Belgrade, 26-28 September 2016
Rogers Brubaker, University of California, Los Angeles
Florian Bieber, Centre for Southeast European Studies, University of Graz
Montserrat Guibernau, Department of Sociology, University of Cambridge
Reinhard Mehring, The College of Education, Heidelberg
Nuria Sánchez Madrid, Complutense University of Madrid
Nation and nationalism are in many ways peculiar and elusive concepts that could very easily be interpreted as being both ’banal’ and infinitely complex; primordial and modern; imagined and real. Since belonging to a specific national group can be seen as an important source of collective strength for many, solidarity of these collectives may serve as the basis for action to further strengthen these (imagined) bonds. The process itself, more often than not, assumes the existence of another, equally potent, equally solidary collective – most often irreducibly distinct from ours. This positioning which comes part and parcel with the idea of the nation – more so with nationalism – seems to centre around the idea of enmity: the antipode of solidarity among those who belong to ‘Us’. Enmity, as well as solidarity, is thus one of the cornerstones of the ‘practicing of nation’, something which shapes and perpetuates nation as a political identitary framework.

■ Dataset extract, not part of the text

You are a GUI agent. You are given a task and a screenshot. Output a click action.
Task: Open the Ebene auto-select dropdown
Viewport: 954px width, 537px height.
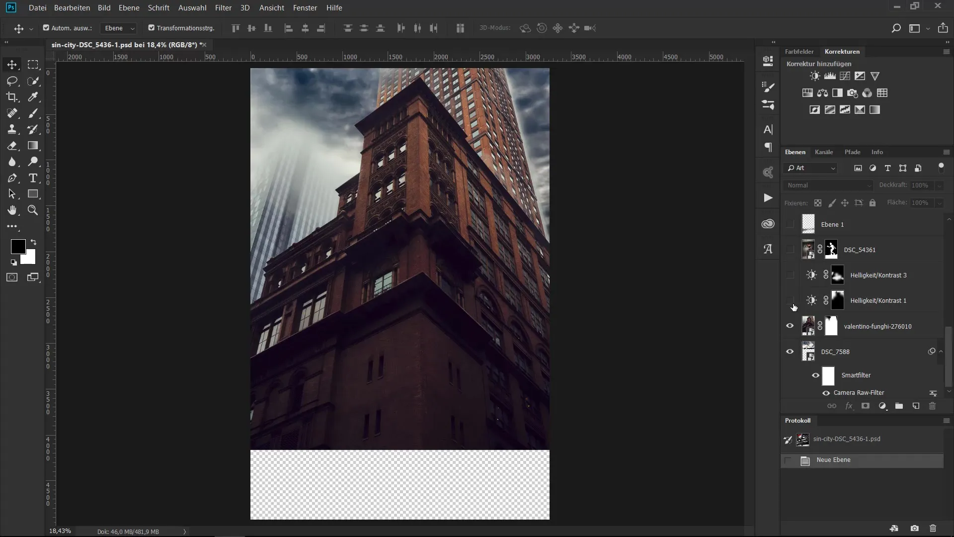(119, 28)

It is often argued that nationalism can be seen as the modern form of Gemeinschaft which answers ontological needs created by the uncertainties of modernity and its power structures. On the other hand, we witness a growth of a global society with an increasingly integrated system, primarily socio-economic, but also cultural and perhaps political. Globalisation creates opportunities, but also crises in which we have to remake our lives and identities (Giddens, 2000). At the same time, social relations continue to be governed and institutionalised in accordance with national temporalities and located within the spaces of the nation. The shift from national to post-national regime cannot be established. Rather, what we see is the emergence of trans-border nationalism as a perverted adaptation of the nation-state model (Brubaker, 2015). The powers of the nation-state are increasing in spite of the global challenges of migration, opening the new perspectives on solidarity but also on enmity.

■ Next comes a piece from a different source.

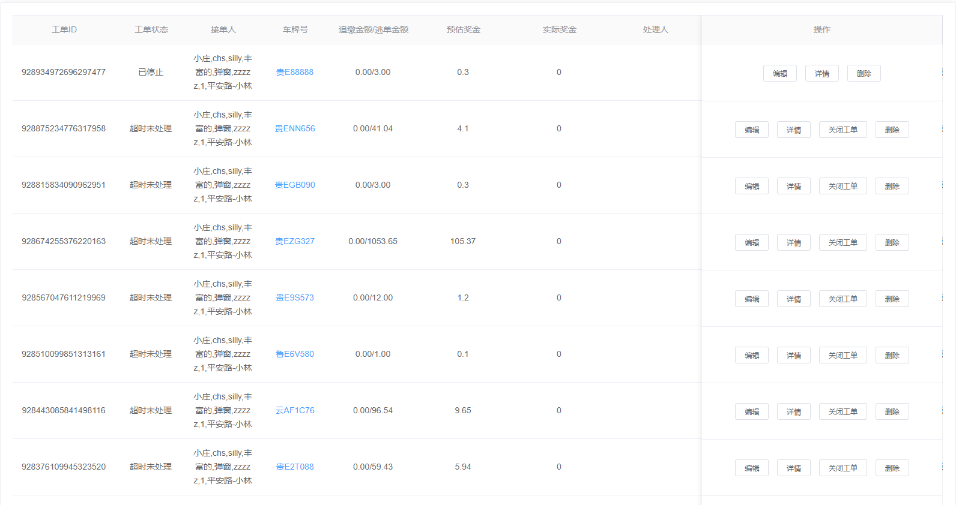Click 编辑 for the 已停止 work order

Bearing those issues in mind, we seek contributions which will give a new turn to the discussion about the nation and its frequent attendant, nationalism. Is nation still able to bring about an ontological revival of faith in certainty? Can it be a sufficient supplement to the post-metaphysical self-reflexivity and 21st century disciplinary regimes? How does nation, within or without a nation-state, fit in a global and ever more globalised world scheme? Can it be a means for emancipation in today’s world? If so, emancipatory for whom, when and how? How did the notions of nation and citizenship build on each other in a world which saw new divisions, new wars, new nation-states? In what sense have friendship and hostility (Schmitt 1927, Derrida 1994, Bojanić 1995; 2015) gained new meanings, and what are those meanings? Does nation-building always involve a common enemy one has to fight? Or does it meet its limits with being a mere remedy for contemporary forms of inequality, or a tranquilizer for those unsettled by the complexity and insecurity brought up by globalized capitalism? These questions become increasingly important as we witness the crisis of the collectivity-building process of the European Union. Does the contemporary politics of difference contest the notion of enmity or, quite to the contrary, reaffirm it?
We welcome both theoretical and empirical work on the role of nation in contemporary world and in historical perspective. We would also like to place specific focus on the conceptual aspects of studying ethnicity across disciplines. Which conceptual apparatus is most adequate for approaching the notion of nation in social sciences and humanities? How do we study the social practices revolving around the nation? Should we envisage the nation as identity or ideology, does it involve belonging to social groups, communities etc.? We particularly encourage contributions which challenge the nation as an actual constitutive framework of our thought.